Orchard - a piece of land planted with fruit or nut trees.
Plow - a farming tool used for cutting ruts in the soil for planting seeds or irrigation.
Irrigation - to provide water to crops.
Settler - a person who moves with a group to live in a new area.
Pioneer - person who is the first to explore or settle a new area.
Cultivate - prepare land for crops or gardening.
Crop - a plant grown for food.
Homestead - a house and land given to a person by the US government to farm.
Would you want a farm or an orchard? Explain your reasons.
What would you grow?
Why go for Religious Reasons?
The idea that the United States was special and God wanted its people to move West.
Painting Left: American Progress by John Gast, 1873 depicts the idea of Manifest Destiny. Library of Congress.
Vocabulary
Discrimination - the unfair treatment of different groups of people, especially because of their race, age, or sex.
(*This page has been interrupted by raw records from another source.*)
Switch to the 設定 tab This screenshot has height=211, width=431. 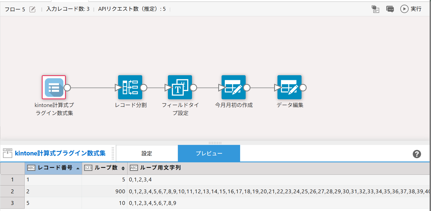(147, 153)
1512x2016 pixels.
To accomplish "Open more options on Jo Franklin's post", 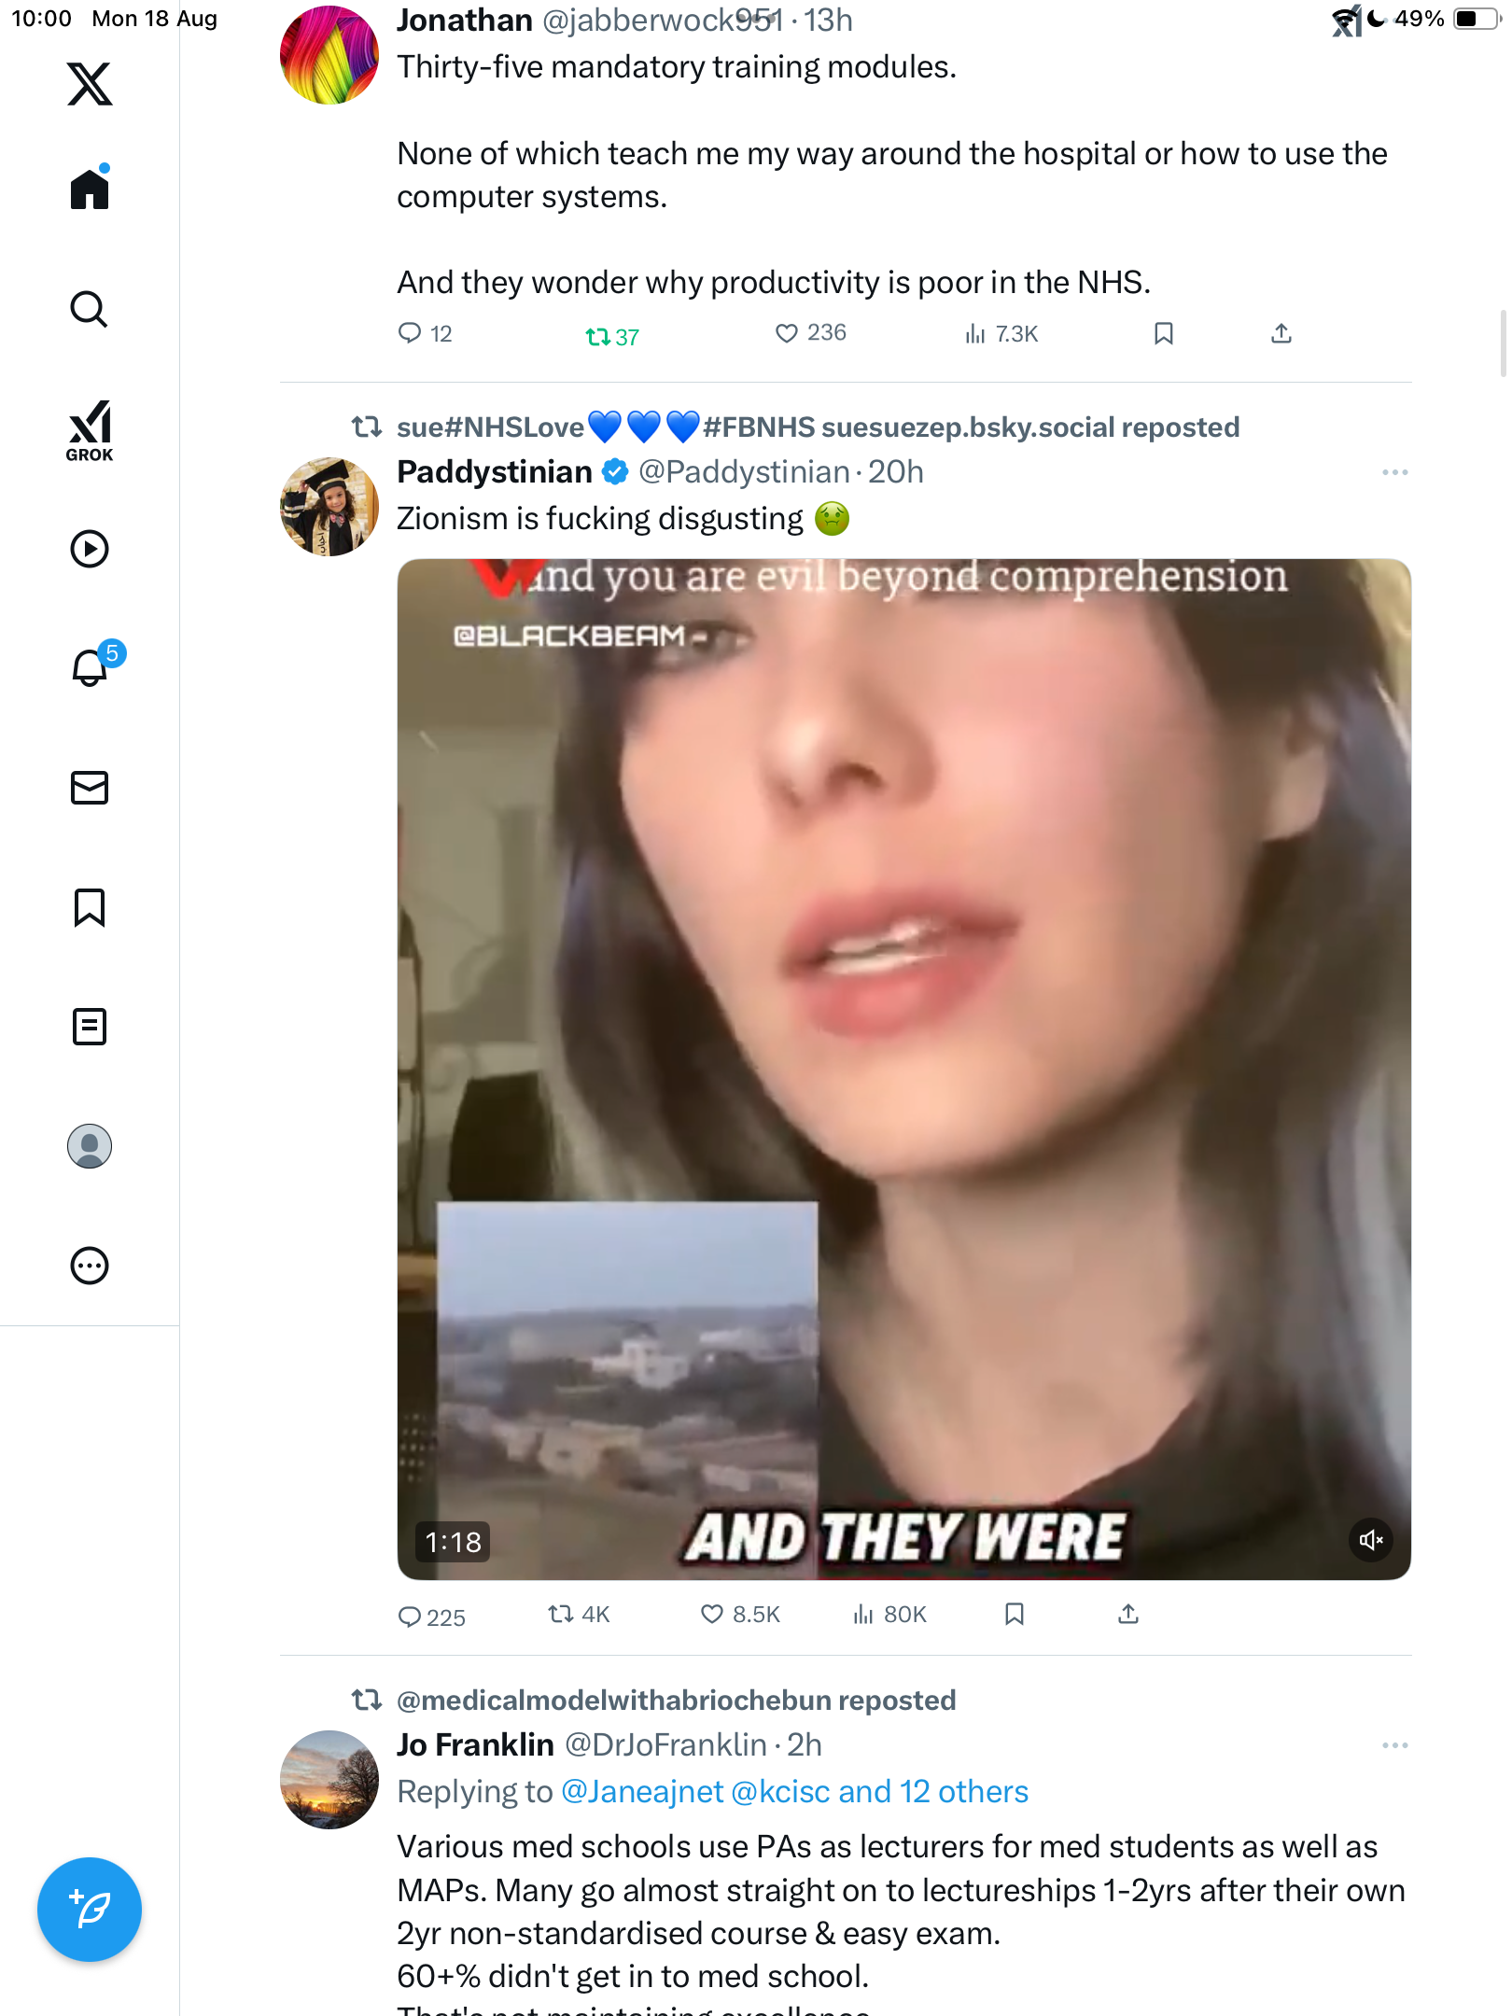I will pos(1394,1745).
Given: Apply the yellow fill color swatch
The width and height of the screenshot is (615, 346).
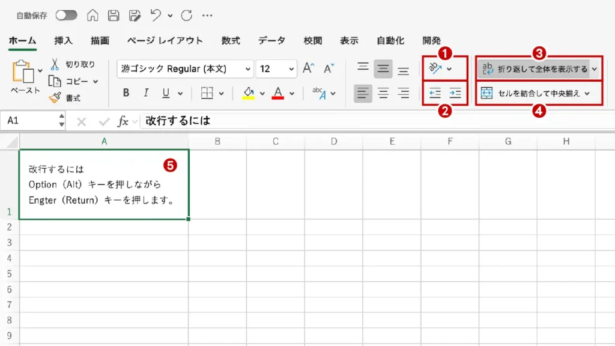Looking at the screenshot, I should (x=248, y=93).
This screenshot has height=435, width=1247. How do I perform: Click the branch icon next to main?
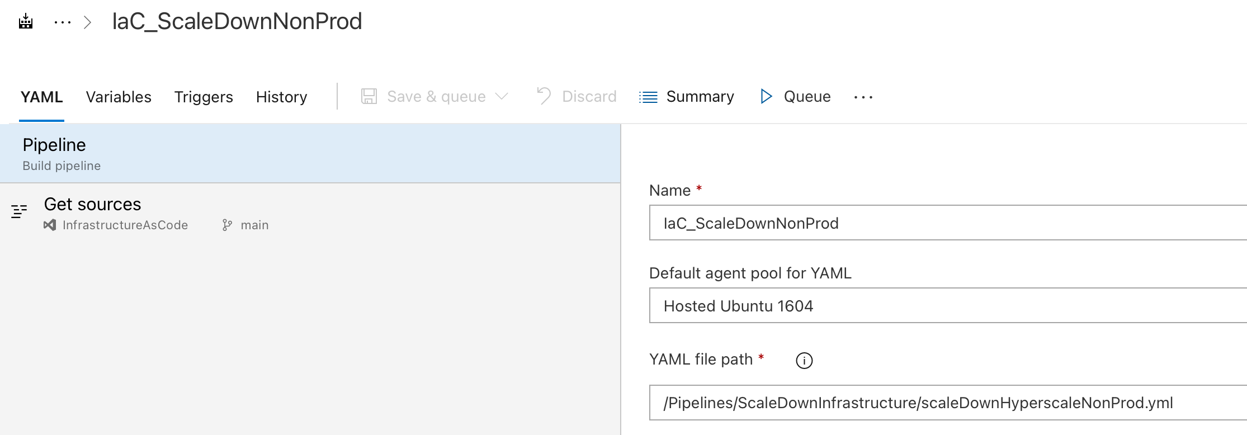point(227,225)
Most families traveling on the Oregon Trail would carry a Bible.
They wrote important dates like birthdays inside.
Sometimes they kept photographs inside to keep them safe.
1850s Bible
Do you practice reading aloud?
Children on the Oregon Trail did! They often used the family Bible to practice their reading skills.
Adventure
Some people wanted to live on the “American Frontier.”
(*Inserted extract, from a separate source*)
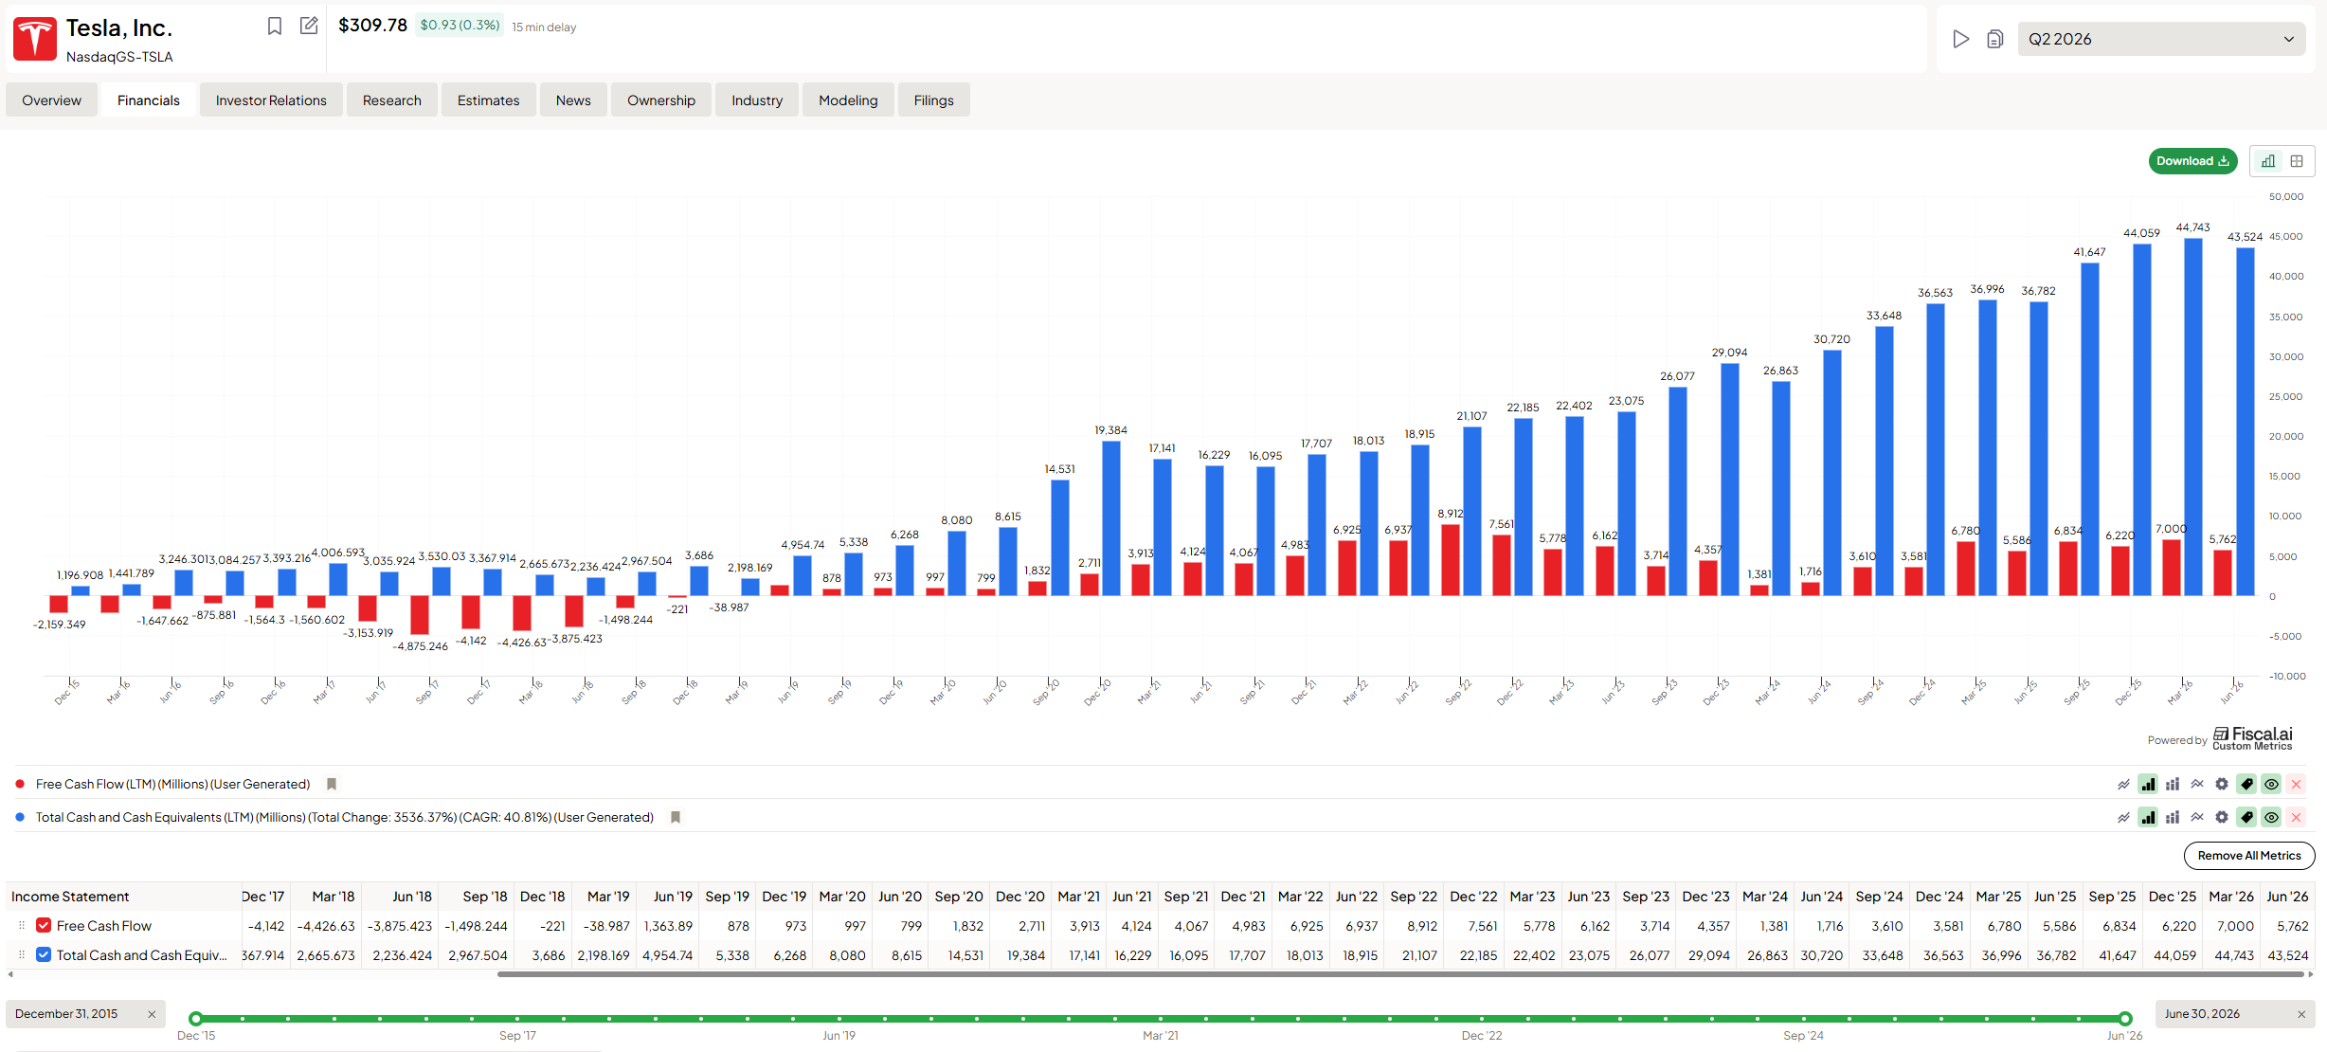Open the document icon beside the quarter selector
As the frontier moved west so did they.
Oregon was seen as a land of opportunity.
Photo: participants in Oregon Trail Pageant c.1950s.
Vocabulary
Adventure - new and exciting, usually dangerous, experience or activity.
Frontier - the very edge of settled land, beyond is the wilderness.
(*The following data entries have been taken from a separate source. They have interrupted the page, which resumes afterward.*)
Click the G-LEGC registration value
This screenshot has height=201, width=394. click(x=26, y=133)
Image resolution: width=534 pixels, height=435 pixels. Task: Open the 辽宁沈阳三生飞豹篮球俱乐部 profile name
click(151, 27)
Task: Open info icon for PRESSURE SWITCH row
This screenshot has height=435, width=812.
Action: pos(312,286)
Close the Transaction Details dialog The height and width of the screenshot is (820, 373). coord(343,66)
Would YOU go on the Oregon Trail?
If you were an adult, do you think you would go on the Oregon Trail?
Would you start a new business, make a farm or pan for gold?
Photo: Miner panning for gold in the Cottage Grove area.
Why would you go on the Oregon Trail? If you would NOT go, why not?
Draw a picture of what you would be doing in the 1800s. Show someone your drawing and tell them about it at school or home.
Native Americans in Oregon and Lane County
Native people changed the land before pioneers arrived.
Camas flower and bulb.
Long before pioneers arrived, tribes like the Kalapuya, grew food, hunted, fished and traded with neighbors.
Native peoples also burned land to create better areas to grow camas, a bulb that was a big part of what they ate.
Can you think of flowering bulbs that we eat in Oregon today?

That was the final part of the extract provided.